Flavia de Luce 3 - A Red Herring Without Mustard (26 page)

There would be little winds in the corridors, I knew, and sudden cold drafts would spring up in out-of-the-way corners. In spite of its size, Buckshaw had all the comfort of a submarine.

I wrapped myself in my blanket and stumped to the window. Outside, the stuff was coming straight down, as if it were lines drawn with pencil and a ruler. It was not the kind of rain that was going to pass away quickly—we were in for hours of it.

Father acknowledged my presence at the breakfast table with a curt nod. At least he didn’t try to make chipper conversation, I thought, and for that I offered up a little prayer of thanksgiving.

Feely and Daffy, as usual, were busily pretending that I didn’t exist.

Rainy days cast a darker than usual pall over our morning meal, and today was no exception.

Our September breakfast menu had been in force for almost two weeks now, and the base of my tongue shrank back a little as Mrs. Mullet brought to the table what I thought of as our daily ration of T.O.A.D.

Toast

Oatmeal

Apple Juice

Dates

The dates, stewed and served with cold clotted cream, were another of Mrs. Mullet’s culinary atrocities. They looked and tasted like something that had been stolen from a coffin in a midnight churchyard.

“Pass the dead man’s,” Daffy would say, without looking up from her book, and Father would fix her with a flickering glare until the latest philatelic journal dragged his attention back to its pages—a time span of, usually, no more than about two and three-quarter seconds.

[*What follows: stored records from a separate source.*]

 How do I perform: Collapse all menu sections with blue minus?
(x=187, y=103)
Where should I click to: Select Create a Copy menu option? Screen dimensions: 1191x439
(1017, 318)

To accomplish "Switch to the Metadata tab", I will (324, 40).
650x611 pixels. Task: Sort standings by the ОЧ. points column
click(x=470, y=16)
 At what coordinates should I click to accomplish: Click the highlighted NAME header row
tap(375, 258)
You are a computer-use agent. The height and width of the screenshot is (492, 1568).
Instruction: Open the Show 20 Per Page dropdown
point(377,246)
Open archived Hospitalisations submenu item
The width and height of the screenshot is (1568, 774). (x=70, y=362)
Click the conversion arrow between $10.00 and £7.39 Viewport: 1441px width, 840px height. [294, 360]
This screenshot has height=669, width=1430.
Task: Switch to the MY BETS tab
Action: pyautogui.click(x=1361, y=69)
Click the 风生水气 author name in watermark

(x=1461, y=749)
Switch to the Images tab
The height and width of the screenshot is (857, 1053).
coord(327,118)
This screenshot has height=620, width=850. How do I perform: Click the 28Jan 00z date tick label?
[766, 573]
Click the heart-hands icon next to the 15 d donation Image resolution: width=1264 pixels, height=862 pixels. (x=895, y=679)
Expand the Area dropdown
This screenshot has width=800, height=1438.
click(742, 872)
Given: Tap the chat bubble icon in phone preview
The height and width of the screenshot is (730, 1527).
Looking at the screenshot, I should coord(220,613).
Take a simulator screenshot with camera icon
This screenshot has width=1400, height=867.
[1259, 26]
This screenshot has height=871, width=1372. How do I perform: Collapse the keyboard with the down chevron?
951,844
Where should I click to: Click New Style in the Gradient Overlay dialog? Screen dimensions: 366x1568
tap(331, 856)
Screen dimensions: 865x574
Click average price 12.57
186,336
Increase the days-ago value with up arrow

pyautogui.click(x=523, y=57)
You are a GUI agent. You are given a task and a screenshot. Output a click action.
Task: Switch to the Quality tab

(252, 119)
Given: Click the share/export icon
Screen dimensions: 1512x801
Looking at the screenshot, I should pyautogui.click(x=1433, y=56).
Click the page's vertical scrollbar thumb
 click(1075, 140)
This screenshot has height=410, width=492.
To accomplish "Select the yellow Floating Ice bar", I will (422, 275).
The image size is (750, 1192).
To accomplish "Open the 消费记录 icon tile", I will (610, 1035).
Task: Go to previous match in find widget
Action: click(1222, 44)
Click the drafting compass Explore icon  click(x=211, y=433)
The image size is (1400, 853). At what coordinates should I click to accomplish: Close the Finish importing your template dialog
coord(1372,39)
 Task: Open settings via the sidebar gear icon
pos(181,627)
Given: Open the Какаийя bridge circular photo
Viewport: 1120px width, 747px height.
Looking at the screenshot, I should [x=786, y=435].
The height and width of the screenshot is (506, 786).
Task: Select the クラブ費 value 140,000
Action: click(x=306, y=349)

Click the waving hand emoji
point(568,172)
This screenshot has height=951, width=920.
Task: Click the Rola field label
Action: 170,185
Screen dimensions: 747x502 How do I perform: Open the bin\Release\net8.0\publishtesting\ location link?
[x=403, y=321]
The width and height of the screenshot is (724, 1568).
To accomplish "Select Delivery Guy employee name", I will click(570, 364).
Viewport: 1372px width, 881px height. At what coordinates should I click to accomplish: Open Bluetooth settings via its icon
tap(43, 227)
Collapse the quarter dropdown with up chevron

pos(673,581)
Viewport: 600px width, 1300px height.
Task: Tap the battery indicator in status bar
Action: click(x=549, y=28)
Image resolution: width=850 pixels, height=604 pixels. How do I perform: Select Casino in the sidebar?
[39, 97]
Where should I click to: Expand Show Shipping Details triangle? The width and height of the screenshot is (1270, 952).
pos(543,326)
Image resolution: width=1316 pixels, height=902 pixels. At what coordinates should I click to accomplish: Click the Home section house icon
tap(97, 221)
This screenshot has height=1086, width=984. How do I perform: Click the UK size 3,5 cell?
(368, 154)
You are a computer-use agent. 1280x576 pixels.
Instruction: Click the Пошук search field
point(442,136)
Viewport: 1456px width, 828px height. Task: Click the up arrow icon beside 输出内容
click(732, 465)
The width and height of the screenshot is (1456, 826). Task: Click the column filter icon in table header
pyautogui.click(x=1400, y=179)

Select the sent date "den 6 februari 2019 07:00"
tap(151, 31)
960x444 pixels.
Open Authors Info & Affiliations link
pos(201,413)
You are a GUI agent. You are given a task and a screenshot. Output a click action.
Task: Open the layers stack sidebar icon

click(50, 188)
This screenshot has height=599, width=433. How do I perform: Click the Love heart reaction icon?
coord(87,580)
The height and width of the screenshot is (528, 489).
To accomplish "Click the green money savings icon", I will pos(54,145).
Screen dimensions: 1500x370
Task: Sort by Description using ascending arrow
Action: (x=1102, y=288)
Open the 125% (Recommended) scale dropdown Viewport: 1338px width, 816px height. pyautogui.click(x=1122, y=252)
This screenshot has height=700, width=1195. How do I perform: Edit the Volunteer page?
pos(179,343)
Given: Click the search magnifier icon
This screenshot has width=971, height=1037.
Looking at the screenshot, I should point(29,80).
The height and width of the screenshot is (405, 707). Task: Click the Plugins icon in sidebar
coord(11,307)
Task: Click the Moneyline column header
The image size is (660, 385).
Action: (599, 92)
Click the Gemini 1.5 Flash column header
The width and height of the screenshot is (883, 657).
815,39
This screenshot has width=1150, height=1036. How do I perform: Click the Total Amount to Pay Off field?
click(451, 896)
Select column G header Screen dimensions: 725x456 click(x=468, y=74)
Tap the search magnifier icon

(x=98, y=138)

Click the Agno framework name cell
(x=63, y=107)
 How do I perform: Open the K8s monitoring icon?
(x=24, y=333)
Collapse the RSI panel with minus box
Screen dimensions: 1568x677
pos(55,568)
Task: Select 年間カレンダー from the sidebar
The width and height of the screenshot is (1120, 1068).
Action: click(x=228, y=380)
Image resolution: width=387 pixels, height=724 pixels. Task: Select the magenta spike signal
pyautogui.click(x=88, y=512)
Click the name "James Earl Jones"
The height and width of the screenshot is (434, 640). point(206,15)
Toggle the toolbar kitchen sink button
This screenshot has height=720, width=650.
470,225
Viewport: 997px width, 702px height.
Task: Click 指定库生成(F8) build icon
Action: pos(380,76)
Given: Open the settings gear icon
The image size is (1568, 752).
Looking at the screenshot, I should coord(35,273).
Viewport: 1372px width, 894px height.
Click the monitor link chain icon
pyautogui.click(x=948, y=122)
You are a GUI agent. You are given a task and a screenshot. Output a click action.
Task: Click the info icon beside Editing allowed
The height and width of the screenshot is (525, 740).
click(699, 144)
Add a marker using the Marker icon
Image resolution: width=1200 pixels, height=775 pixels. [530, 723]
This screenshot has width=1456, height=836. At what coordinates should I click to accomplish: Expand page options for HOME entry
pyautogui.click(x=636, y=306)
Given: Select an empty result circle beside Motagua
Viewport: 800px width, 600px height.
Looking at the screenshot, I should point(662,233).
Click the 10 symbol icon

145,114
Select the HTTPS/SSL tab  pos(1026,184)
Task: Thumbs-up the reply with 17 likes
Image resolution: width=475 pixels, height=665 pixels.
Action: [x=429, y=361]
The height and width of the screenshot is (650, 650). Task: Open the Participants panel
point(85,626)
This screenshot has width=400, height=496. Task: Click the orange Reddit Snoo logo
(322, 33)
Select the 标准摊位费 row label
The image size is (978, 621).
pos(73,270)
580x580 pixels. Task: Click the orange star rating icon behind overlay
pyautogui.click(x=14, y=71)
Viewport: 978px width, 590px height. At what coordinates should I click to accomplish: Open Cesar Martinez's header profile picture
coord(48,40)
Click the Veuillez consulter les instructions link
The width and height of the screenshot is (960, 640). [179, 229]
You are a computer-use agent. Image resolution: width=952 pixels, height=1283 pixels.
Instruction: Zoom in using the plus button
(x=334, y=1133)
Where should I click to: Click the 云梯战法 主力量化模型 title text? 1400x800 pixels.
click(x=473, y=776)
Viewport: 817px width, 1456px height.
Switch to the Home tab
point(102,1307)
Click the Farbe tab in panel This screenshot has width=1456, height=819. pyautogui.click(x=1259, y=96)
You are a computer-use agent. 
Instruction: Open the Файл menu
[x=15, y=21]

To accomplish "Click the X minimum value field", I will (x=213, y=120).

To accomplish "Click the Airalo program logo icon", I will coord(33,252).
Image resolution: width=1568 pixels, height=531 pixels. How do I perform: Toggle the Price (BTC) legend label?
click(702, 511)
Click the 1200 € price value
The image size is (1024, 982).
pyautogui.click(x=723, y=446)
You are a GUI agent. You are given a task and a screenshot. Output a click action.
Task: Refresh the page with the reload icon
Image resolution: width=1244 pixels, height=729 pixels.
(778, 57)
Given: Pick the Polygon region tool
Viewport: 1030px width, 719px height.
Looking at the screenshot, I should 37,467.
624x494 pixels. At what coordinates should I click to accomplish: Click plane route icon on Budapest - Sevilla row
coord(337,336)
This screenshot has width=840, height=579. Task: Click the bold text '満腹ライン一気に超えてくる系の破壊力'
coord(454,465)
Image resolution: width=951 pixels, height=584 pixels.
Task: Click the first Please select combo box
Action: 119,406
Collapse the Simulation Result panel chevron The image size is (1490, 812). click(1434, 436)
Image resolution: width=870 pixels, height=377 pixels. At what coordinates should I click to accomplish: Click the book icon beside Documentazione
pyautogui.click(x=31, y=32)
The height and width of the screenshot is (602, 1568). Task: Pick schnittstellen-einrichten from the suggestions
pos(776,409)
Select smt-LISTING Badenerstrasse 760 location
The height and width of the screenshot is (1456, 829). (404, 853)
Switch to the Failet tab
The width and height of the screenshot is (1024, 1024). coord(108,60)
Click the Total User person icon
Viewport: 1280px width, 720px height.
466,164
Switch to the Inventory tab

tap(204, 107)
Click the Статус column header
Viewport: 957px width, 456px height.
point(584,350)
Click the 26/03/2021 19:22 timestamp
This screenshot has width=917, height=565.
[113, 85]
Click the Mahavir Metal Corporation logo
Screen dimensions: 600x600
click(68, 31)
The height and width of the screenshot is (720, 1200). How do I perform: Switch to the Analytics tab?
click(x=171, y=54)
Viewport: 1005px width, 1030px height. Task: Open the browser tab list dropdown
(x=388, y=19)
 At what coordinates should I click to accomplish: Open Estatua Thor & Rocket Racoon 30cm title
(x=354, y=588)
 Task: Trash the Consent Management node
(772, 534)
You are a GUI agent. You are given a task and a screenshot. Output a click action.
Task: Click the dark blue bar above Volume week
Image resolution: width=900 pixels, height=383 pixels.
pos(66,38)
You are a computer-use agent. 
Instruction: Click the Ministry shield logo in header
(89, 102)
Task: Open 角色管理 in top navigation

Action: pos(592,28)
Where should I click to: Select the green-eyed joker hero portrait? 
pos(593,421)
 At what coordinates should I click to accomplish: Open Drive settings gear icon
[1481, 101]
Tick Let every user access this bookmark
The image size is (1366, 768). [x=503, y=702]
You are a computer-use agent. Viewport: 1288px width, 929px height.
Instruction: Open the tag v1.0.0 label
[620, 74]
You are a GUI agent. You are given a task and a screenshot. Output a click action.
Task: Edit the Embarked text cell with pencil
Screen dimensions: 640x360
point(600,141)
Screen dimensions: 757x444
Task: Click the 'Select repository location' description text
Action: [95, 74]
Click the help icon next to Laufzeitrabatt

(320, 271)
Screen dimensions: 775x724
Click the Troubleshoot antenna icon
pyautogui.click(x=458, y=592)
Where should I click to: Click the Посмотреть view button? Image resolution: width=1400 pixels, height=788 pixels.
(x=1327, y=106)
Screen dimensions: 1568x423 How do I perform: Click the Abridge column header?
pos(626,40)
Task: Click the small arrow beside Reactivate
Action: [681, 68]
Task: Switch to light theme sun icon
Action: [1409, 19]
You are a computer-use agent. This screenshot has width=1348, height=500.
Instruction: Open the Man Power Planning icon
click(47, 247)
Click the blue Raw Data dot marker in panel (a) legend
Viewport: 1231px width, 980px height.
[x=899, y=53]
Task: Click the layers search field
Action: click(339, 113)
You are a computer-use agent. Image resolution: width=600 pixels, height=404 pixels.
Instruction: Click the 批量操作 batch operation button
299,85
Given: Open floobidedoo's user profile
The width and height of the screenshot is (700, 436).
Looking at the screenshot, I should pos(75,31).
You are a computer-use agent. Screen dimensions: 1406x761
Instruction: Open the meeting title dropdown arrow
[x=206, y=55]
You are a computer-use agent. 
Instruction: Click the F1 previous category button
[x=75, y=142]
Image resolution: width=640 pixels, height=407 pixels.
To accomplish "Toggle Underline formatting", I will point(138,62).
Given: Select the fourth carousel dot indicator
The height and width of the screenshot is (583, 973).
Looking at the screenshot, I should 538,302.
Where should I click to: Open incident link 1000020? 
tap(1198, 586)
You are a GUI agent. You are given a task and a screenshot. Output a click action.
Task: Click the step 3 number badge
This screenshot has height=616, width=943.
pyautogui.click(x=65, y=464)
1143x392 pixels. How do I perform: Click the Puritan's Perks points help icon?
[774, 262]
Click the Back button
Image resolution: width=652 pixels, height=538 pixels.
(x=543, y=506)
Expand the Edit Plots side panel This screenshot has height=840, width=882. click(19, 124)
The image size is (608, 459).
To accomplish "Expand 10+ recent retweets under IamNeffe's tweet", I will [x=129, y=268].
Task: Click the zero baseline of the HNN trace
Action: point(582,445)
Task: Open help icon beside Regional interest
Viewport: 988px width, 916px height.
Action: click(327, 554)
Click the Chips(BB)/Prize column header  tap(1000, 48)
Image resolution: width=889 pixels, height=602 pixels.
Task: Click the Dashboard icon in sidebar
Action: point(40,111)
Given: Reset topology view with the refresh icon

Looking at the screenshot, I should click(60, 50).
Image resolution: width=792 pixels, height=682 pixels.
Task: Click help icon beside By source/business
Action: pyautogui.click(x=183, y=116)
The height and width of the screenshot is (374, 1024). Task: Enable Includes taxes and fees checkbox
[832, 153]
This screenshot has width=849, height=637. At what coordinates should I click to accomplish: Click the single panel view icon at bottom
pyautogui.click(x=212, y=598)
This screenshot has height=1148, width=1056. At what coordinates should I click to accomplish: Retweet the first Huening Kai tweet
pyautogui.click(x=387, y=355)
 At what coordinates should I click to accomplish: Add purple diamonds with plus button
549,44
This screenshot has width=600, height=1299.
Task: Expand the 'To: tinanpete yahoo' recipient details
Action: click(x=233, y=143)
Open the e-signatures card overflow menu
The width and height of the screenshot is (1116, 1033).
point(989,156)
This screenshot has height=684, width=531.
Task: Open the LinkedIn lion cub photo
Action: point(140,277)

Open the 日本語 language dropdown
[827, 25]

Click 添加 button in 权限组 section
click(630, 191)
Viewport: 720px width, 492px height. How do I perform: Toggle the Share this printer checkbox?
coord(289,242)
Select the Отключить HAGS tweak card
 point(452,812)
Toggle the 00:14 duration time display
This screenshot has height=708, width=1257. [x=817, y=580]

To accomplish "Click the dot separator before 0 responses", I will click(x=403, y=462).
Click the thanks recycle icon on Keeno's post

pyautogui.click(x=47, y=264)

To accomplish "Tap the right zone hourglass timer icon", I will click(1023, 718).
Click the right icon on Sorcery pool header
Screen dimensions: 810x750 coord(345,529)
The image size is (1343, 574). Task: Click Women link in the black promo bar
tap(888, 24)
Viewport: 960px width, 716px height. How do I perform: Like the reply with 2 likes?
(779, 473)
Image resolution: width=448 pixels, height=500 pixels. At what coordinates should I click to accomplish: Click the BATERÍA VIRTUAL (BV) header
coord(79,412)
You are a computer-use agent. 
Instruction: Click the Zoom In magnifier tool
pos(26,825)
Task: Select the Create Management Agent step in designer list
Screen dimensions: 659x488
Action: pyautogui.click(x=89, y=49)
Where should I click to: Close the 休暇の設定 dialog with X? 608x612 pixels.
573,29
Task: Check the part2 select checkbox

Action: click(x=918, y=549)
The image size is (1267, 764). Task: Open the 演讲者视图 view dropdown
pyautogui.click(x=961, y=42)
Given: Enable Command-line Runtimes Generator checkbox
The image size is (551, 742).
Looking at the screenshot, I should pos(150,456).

But today Daffy said nothing, her arm reaching out robotically and shoveling a few spoonfuls of the vile mess into her bowl.

Feely wasn’t down yet, so I made a relatively easy escape.

“May I be excused, please?” I asked, and Father grunted.

Seconds later I was in the hall closet, fishing out my bright yellow waterproof.

“When cycling in the rain,” Dogger had told me, “being visible is more important than keeping dry.”

“You mean that I can always dry out, but I can’t be brought back to life when I’m impaled on the horns of a Daimler,” I said, partly joking.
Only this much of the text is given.